You may have scoured the internet for a website audit checklist to help you optimize your site.
As a business owner or non-profit manager, your website is one of the fundamental ways that you advertise to consumers. When a potential customer or donor wants to learn more about you, the first place they will look is your website. When a current customer decides to place another order or a donor decides to give a gift, they want to use ecommerce so it will be fast and easy.
If properly optimized, your business or non-profit website can serve your organization in many important ways.
Unfortunately, many websites fall short of this goal. To make sure that your website is marketing for you 24/7, as it should be, follow our website audit checklist.
Step 1: Conduct Interviews or Focus Groups with Target Audiences
The best way to know how your website is performing with your target audiences (i.e., current customers, potential customers, current donors, potential donors, etc.) is to talk to them face-to-face and to see what they think of your website. You’ll learn valuable feedback that you’ll be able to incorporate as you work to make your site more appealing to the people you’re trying to reach.
Step 2: Complete a Search Engine Optimization (SEO) Audit of Your Website
Although word-of-mouth advertising and traditional advertising or still valuable ways to grab people’s attention, the majority of consumers are going to discover your website through search engine results. You need to find out what keywords these consumers are using to find organizations like yours.
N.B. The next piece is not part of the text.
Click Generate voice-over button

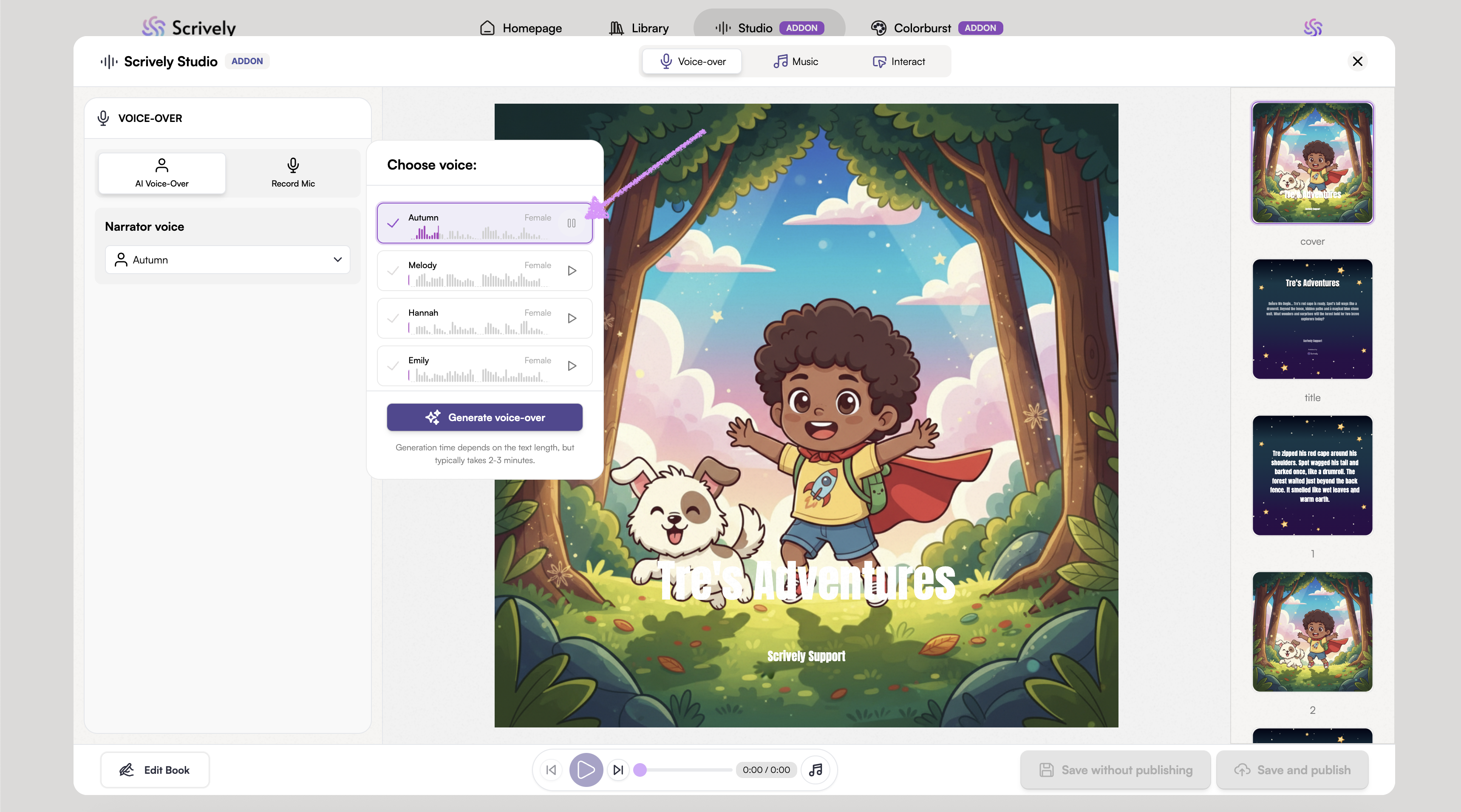(484, 417)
Then you can incorporate those keywords in the headings, subheadings, meta-descriptions, and links on your website to optimize your chances of rising to the top list of results.
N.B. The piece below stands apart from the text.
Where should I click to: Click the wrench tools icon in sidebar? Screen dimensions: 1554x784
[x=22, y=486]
One good source of keyword information is Google Search Console.
Step 3: Copyedit Your Website Content
Like it or not, consumers will judge your business based on your website’s grammar, spelling, and punctuation. And though tools like Grammarly can help you catch and correct quite a few errors, you still need someone with professional editing skills to edit for things like tone, style, and voice.
Step 4: Evaluate Your Design Choices
You want to ensure that your website design enhances the message that you are trying to communicate about your business or non-profit. The colors in your logo should complement colors in your home page’s background, text, borders, images, and icons. If your business is a party supply store, for example, it would be more appropriate to use bright, bold colors rather than neutral earth tones as part of your design scheme. This kind of color scheme wouldn’t work for most businesses, however.
You should also check your website a variety of browsers and devices. Consumers won’t necessarily be using a computer or smartphone that is the same as yours. At the very least, you should look at your website on Google Chrome, Firefox, and Internet Explorer, and should also load it on an Android device and an iPhone. If your website looks inconsistent across browsers and devices, you may need to patch your website or make it mobile-responsive.
Next Steps After You Complete Your Website Audit
After completing your website audit, you should have detailed answers to how well your website is performing for your target audiences. From this information, you can create an action plan to improve your website so that it is optimized for those audiences.
Of course, not all organizations will have the necessary skills to fix the issues you uncover in your audit. You may need to hire a competent web design agency to help you.